### Task objective
Lines from the beginning of the data below through the one containing "Image resolution: width=710" are to be printed exactly as they appear.

### Data listing
[Start of section]

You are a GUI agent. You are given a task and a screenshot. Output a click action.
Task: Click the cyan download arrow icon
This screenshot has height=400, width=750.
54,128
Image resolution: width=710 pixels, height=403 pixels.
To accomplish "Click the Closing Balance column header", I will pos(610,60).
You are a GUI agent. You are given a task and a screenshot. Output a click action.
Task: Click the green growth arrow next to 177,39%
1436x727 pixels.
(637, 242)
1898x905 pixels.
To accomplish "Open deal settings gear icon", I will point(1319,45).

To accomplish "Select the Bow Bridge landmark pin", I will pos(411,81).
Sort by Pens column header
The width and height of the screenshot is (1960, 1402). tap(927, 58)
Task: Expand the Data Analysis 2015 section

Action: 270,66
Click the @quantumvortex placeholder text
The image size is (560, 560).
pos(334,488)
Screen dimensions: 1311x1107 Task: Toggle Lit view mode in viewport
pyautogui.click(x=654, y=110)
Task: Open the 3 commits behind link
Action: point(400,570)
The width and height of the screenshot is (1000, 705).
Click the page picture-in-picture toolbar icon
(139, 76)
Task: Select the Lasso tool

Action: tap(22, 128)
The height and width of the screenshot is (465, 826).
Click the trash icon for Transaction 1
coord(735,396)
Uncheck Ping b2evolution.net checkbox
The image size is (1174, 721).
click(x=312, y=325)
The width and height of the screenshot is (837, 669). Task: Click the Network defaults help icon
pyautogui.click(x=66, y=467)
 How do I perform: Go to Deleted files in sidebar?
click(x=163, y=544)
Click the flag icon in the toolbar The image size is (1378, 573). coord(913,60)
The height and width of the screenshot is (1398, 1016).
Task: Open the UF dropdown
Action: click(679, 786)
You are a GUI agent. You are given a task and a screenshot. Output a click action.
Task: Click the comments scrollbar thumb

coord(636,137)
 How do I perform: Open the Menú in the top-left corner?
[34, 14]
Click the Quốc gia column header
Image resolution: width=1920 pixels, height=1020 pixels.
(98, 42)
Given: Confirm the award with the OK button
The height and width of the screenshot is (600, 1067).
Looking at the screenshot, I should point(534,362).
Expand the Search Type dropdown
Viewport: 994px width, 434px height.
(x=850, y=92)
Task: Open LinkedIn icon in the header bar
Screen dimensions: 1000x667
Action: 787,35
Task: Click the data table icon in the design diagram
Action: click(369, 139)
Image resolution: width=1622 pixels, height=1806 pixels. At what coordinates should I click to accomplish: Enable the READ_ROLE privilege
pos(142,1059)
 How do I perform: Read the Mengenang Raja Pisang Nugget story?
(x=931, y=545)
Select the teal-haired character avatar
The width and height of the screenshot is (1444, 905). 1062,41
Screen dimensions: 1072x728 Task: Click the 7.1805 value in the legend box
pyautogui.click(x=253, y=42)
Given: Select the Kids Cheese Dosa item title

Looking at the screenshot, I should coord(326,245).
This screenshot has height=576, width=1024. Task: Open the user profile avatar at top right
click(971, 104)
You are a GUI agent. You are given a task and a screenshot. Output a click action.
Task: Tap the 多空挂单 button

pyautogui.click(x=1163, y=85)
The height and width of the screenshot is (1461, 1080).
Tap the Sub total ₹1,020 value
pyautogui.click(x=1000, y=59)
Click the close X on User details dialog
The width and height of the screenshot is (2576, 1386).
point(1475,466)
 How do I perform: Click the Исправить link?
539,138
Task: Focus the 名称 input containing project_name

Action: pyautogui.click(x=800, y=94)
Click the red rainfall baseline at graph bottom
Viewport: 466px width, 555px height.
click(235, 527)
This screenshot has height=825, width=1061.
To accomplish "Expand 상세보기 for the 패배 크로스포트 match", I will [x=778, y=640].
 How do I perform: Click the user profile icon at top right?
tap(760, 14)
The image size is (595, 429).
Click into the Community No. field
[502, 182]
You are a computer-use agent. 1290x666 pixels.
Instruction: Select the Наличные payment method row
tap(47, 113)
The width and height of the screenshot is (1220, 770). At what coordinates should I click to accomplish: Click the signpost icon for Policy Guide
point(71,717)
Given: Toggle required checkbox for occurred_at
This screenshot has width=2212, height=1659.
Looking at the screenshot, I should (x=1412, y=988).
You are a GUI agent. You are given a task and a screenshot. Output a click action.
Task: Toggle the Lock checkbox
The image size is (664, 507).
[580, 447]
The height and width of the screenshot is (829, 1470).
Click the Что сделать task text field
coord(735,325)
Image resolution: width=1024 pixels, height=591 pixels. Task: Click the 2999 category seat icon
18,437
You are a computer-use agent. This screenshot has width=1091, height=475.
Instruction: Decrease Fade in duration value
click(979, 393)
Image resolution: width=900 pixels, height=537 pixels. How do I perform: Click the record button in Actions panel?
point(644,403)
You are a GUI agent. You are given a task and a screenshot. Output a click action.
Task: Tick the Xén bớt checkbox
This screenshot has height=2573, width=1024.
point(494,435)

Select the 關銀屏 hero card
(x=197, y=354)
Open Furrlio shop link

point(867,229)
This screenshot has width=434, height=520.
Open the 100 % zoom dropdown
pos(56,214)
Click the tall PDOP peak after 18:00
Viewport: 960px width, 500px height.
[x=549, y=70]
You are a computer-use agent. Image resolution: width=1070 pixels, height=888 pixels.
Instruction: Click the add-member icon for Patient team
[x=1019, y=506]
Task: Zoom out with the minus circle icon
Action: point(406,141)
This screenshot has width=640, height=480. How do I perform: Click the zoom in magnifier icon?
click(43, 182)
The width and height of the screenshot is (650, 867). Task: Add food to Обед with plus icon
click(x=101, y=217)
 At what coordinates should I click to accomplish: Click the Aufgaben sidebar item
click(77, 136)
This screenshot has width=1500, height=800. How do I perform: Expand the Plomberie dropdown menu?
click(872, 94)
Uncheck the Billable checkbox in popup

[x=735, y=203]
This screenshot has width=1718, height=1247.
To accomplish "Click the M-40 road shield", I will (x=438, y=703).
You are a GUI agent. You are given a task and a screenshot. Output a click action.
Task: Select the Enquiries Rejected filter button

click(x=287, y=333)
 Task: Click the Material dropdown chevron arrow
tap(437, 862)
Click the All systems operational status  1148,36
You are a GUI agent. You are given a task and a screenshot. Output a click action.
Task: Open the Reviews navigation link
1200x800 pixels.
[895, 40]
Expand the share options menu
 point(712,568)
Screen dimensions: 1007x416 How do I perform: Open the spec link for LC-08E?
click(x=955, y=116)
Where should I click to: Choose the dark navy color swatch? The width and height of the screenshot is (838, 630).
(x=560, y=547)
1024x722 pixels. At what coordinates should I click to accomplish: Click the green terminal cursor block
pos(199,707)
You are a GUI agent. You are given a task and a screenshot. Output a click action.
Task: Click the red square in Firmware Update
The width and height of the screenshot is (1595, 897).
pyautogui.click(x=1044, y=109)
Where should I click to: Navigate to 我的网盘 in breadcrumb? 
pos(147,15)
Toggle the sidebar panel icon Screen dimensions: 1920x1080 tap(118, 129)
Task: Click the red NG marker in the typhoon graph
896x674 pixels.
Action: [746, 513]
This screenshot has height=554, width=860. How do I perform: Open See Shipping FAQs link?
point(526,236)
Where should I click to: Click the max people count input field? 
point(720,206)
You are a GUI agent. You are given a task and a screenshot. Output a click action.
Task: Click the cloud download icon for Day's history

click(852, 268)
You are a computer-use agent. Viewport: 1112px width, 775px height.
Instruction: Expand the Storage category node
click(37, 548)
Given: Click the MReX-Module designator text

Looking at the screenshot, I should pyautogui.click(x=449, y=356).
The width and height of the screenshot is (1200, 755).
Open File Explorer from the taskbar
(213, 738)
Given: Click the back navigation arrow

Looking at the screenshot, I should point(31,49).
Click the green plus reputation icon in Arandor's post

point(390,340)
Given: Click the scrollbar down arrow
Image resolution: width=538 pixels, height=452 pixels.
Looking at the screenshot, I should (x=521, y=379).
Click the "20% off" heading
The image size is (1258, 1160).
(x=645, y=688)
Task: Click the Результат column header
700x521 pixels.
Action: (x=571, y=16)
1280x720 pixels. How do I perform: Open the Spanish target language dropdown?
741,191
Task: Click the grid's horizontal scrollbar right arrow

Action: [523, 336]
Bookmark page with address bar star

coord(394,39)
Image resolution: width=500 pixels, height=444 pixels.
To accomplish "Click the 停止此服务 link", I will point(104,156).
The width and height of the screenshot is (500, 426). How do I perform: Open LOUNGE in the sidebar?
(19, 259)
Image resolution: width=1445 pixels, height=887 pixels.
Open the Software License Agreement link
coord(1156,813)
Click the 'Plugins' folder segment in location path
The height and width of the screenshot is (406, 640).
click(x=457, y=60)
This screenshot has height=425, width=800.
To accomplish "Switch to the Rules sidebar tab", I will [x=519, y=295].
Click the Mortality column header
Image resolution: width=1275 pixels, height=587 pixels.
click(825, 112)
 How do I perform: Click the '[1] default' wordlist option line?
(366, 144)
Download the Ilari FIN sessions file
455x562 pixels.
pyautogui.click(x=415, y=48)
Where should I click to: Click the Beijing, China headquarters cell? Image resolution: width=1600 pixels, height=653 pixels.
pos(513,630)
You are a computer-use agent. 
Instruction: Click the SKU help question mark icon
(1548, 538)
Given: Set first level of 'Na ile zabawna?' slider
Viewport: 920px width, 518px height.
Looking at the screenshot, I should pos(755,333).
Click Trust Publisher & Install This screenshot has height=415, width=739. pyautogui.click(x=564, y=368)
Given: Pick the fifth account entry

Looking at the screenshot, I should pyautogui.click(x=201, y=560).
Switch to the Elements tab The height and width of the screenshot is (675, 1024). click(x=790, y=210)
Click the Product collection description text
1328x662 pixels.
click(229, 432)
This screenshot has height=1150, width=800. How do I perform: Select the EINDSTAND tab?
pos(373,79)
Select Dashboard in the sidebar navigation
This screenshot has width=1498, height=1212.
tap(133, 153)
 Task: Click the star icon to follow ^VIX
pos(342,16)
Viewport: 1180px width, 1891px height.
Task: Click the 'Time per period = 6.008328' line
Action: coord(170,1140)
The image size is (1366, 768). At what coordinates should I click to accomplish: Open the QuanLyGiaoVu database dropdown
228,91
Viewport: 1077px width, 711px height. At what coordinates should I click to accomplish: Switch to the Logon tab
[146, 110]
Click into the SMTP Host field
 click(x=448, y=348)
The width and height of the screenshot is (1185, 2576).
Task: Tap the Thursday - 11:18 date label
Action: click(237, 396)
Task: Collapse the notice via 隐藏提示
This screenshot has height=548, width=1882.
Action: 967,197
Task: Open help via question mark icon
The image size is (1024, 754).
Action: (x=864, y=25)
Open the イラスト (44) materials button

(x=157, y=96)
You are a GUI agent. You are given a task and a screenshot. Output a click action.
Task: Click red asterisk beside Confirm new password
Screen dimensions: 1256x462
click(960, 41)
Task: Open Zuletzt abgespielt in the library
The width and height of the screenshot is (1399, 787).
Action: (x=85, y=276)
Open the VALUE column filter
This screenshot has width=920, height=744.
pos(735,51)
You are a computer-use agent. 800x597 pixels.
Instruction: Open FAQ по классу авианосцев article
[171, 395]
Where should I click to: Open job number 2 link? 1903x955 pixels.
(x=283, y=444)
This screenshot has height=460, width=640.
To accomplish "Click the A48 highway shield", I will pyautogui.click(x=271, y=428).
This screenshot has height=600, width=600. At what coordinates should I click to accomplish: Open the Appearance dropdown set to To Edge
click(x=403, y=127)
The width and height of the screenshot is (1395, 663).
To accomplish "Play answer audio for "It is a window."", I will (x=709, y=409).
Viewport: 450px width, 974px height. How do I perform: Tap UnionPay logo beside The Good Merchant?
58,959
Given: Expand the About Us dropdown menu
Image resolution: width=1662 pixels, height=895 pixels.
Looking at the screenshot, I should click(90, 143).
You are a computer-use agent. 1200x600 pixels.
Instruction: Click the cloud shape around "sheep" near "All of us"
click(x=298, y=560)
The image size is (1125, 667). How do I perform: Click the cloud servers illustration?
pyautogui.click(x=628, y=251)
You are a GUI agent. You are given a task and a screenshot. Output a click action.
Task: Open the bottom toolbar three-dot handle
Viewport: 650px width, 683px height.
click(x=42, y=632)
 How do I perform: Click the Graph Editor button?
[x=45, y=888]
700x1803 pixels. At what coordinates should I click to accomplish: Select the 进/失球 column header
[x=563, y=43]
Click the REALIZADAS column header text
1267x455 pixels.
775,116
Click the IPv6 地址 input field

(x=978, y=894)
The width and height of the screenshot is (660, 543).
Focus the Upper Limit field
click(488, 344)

[End of section]

### Your solution
You are a GUI agent. You are given a task and a screenshot. Output a click action.
Task: Click the cyan download arrow icon
This screenshot has height=400, width=750.
54,128
Image resolution: width=710 pixels, height=403 pixels.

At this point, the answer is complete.